Les objets connectés peuvent bénéficier des APIs réseaux, en particulier pour les fonctions liées à la sécurité. On assiste à la multiplication de devices comme des caméras, qui restent encore très vulnérables face aux attaques. La couche réseau est beaucoup plus protégée et celle-ci peut indiquer en temps réel si l’objet a été déplacé ou si sa SIM a été altérée. Déjà les entreprises qui gèrent ces objets sont interconnectées via des API à leurs fournisseurs réseau, donc ces nouvelles APIs plus riches s’inscrivent plutôt dans la continuité. Le marché de la connectivité M2M représente environ de 5-10% du marché total de la connectivité mobile.
La configuration automatique concerne des fonctions de bande passante ou de routage à la demande qui seraient appliqués à des services premiums, en particulier sur les réseaux mobiles.
Ainsi peut-on router dynamiquement certains flux au plus proche des applications (à « l’edge ») afin d’optimiser les temps de réponse. Cela concerne- des applications B2B spécifiques comme le pilotage de drones, mais aussi à certaines configurations de gaming pour le B2C.
Pour la bande passante à la demande on évoque des services évènementiels (le gain de bande passante est temporaire) ou des services de priorisation (préemption par des services d’urgence, services premium entreprises).
Dans tous ces derniers cas, les APIs sont des capacités qui enrichissent des services, mais n’apportent pas de valeur en elles-mêmes. En revanche l’exposition de ces APIs est un nouveau domaine qui va faire intervenir dans la chaîne de valeur télécoms de nouveaux acteurs : markeplaces, fournisseurs de plateformes, agrégateurs. La monétisation de ces API par ces nouveaux acteurs dépend de l’adoption de ces services … qui n’existent pas encore.
Pour proposer une très provisoire conclusion à ces discussions sur la monétisation de la virtualisation :
• Un business case interne, crédible pour des opérateurs Greenfield, mais qui nécessite de bien mener la transition pour un opérateur legacy
• Des opportunités originales de coopétition entre acteurs des softwares réseaux, acteurs du Cloud et opérateurs télécoms. Au point qu’il devient difficile de distinguer le marché des uns et des autres.

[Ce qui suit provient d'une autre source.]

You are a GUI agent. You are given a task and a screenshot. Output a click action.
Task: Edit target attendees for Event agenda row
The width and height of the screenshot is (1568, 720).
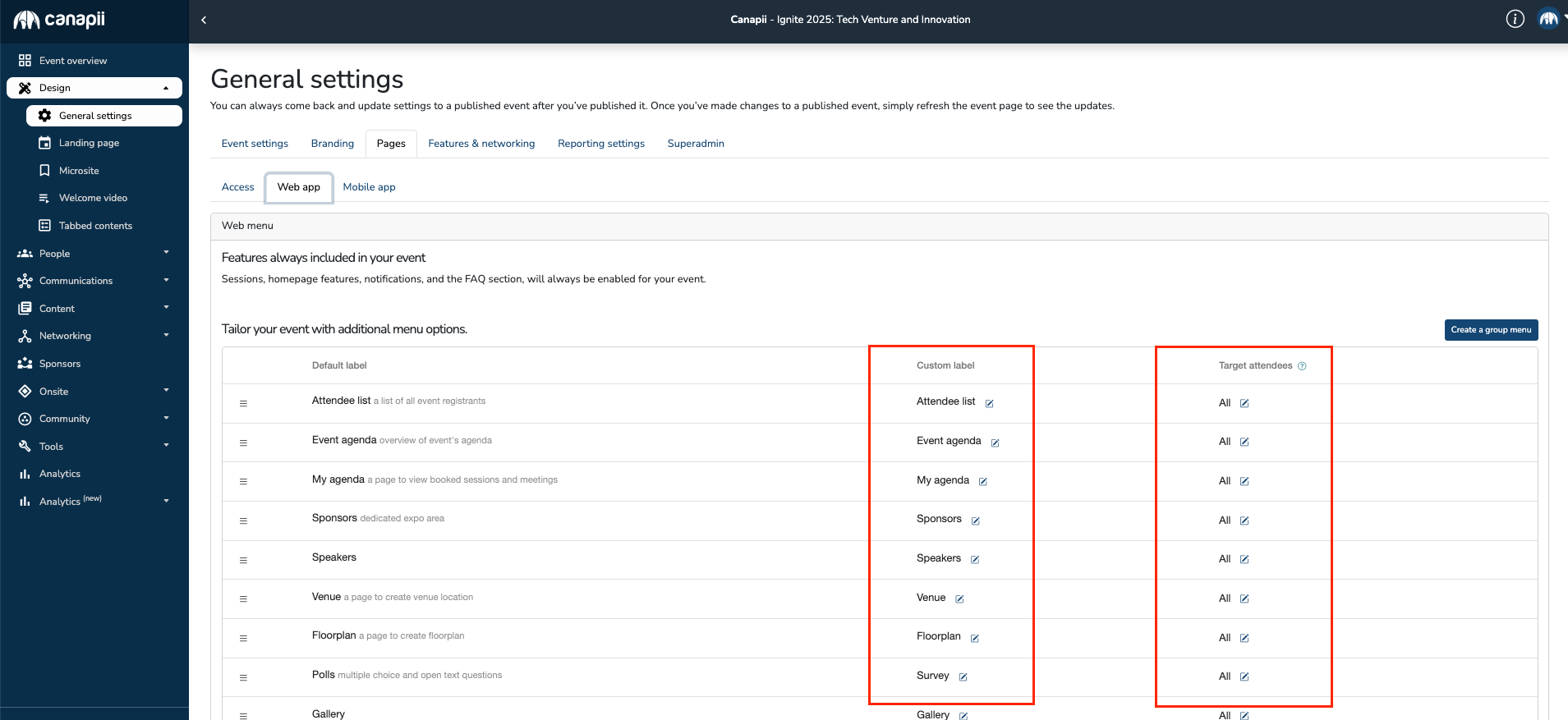coord(1244,443)

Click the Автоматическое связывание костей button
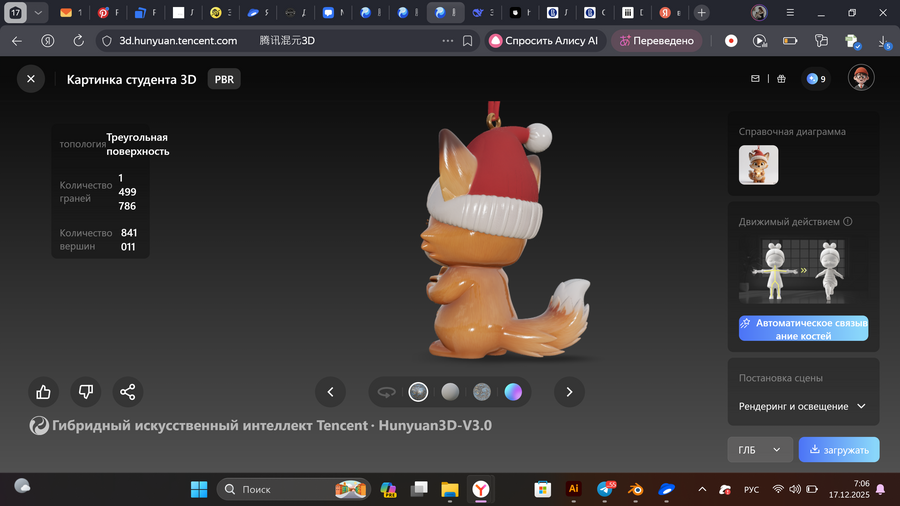click(803, 329)
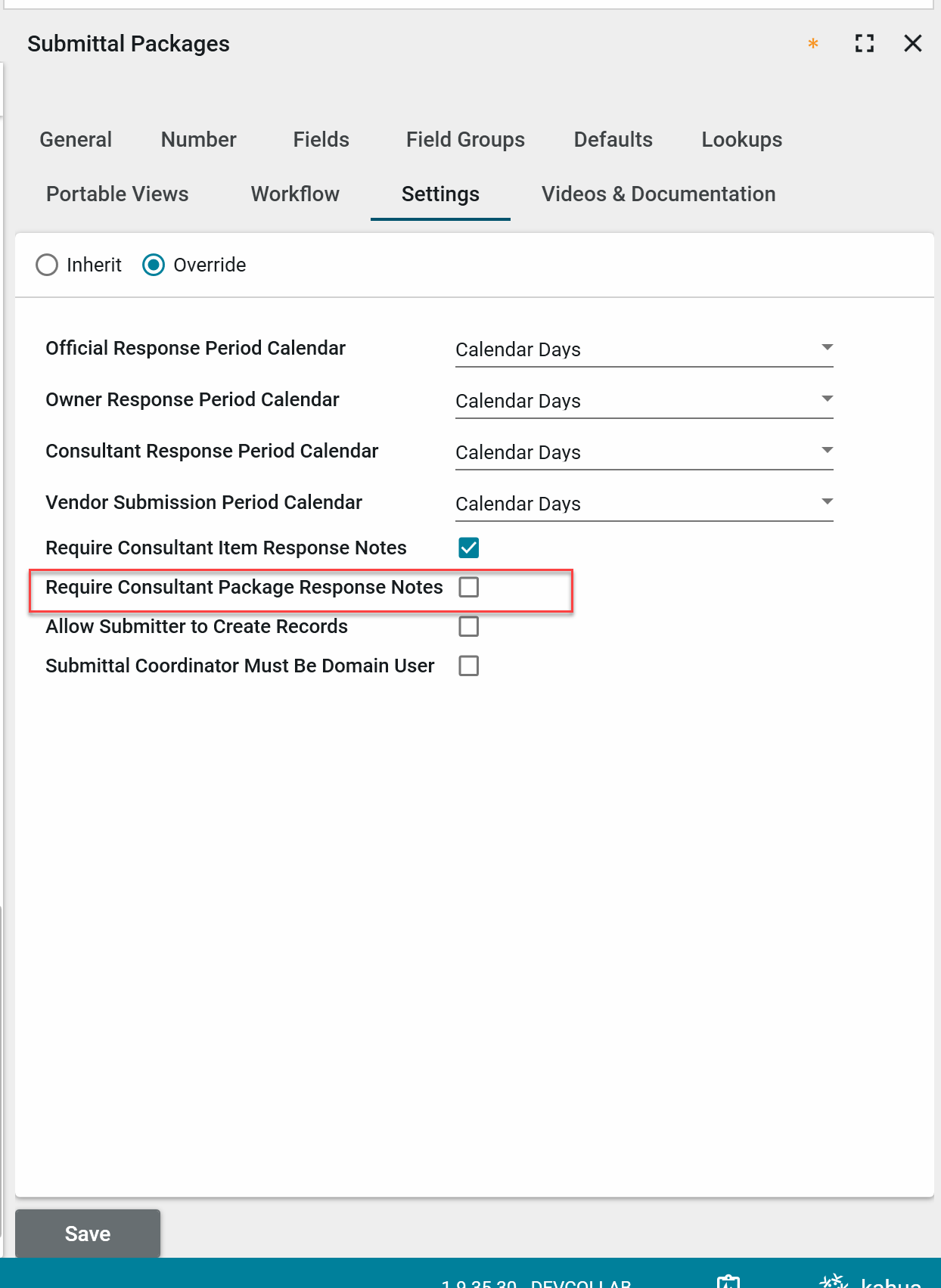Image resolution: width=941 pixels, height=1288 pixels.
Task: Click the Save button
Action: tap(88, 1234)
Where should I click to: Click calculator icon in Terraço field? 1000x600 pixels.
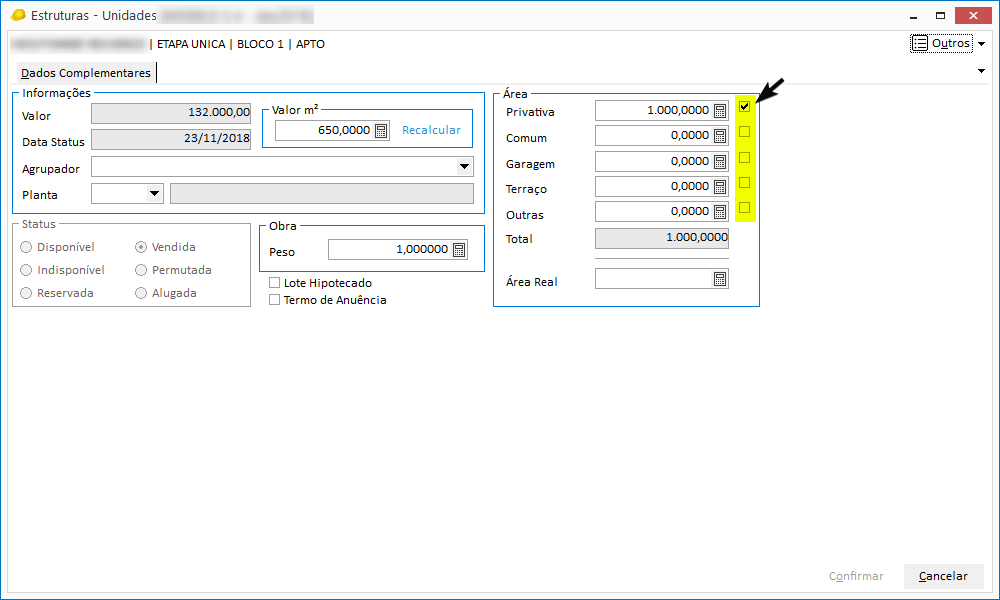(720, 186)
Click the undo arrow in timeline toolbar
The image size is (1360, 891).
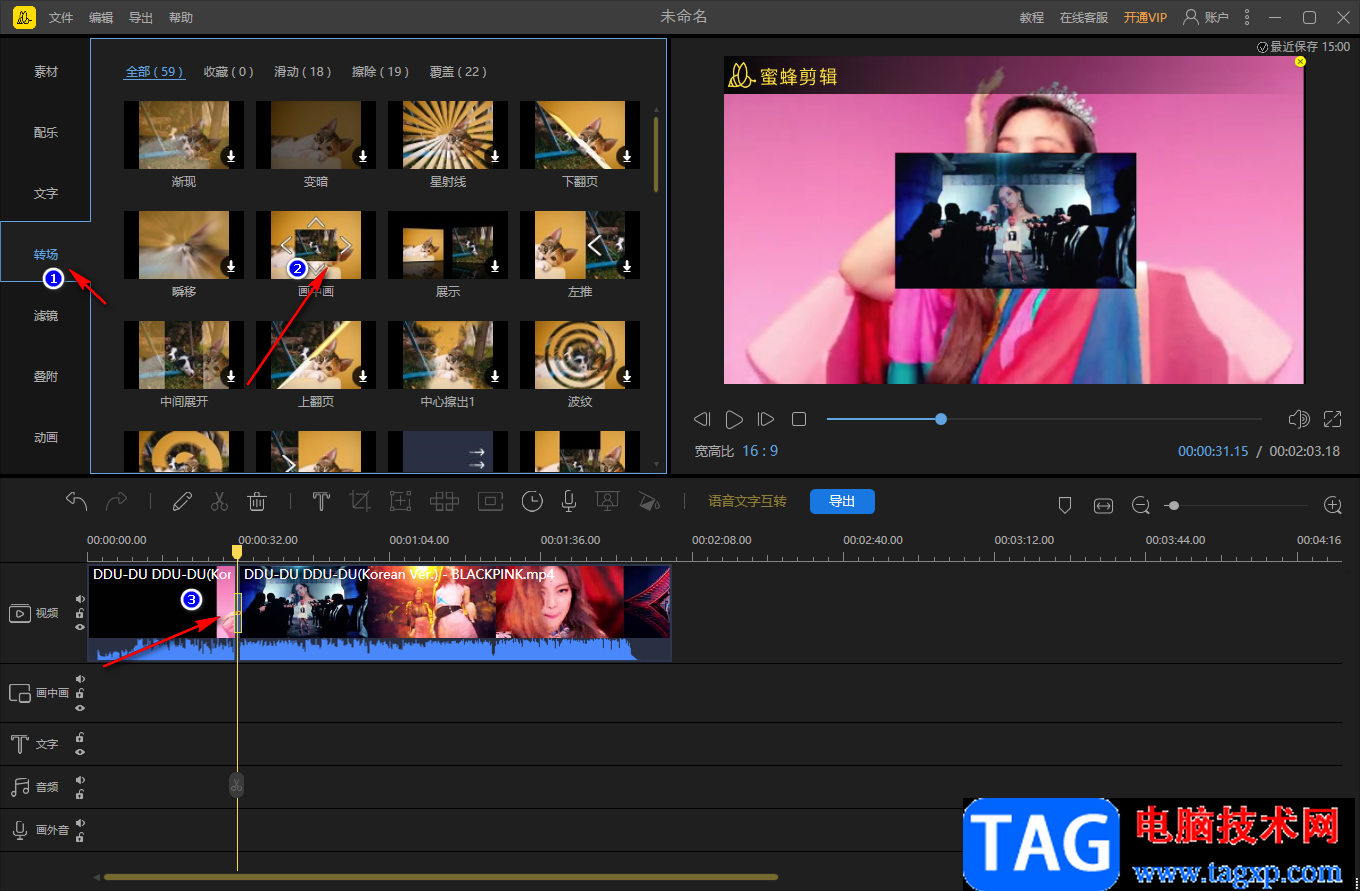coord(77,501)
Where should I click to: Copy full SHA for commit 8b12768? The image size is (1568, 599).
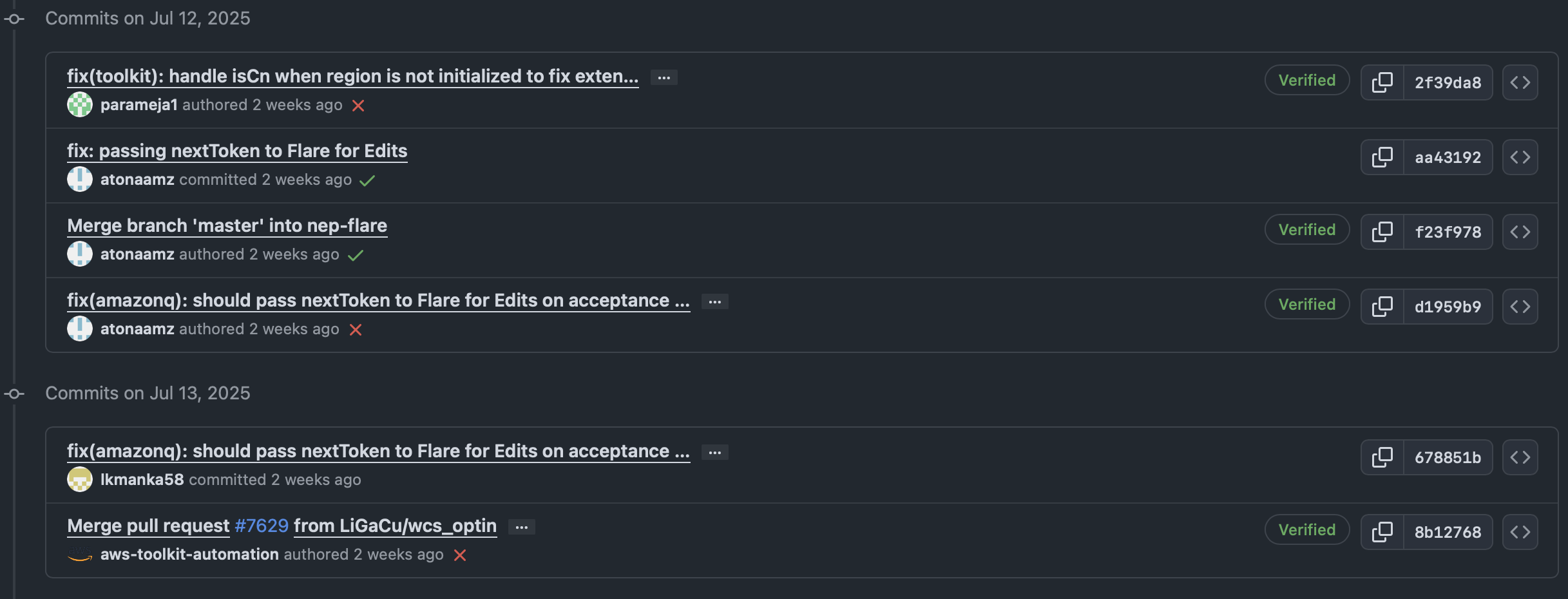pos(1382,532)
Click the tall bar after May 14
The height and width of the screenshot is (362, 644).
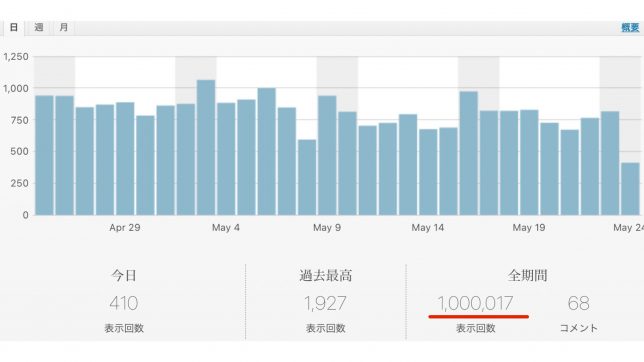pyautogui.click(x=469, y=153)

• Des cas d’usages extrêmement diversifiés accélérés par l’ouverture des réseaux par les APIS, qui n’ont pas de valeur en soi, mais qui possèdent des potentialités de disruption.
Nous pouvons répondre à notre directeur financier– pour reprendre une formule célèbre- qu’il n’y pas d’alternative. On peut d’abord lui conseiller de provisionner les coûts d’un programme de transformation pour recueillir les fruits de l’efficacité opérationnelle. Pour la partie externe nous sommes bien dans une pièce à double face ou la virtualisation accélère le rapprochement des marchés de l‘IT et des télécoms. Côté pile elle renforce la valeur des services réseaux (avec des APIs) mais côté face elle facilite l’arrivée potentielle de nouveaux acteurs sur des prés carrés des opérateurs (les réseaux privés par exemple). On est bien obligé de jouer les deux faces à fois.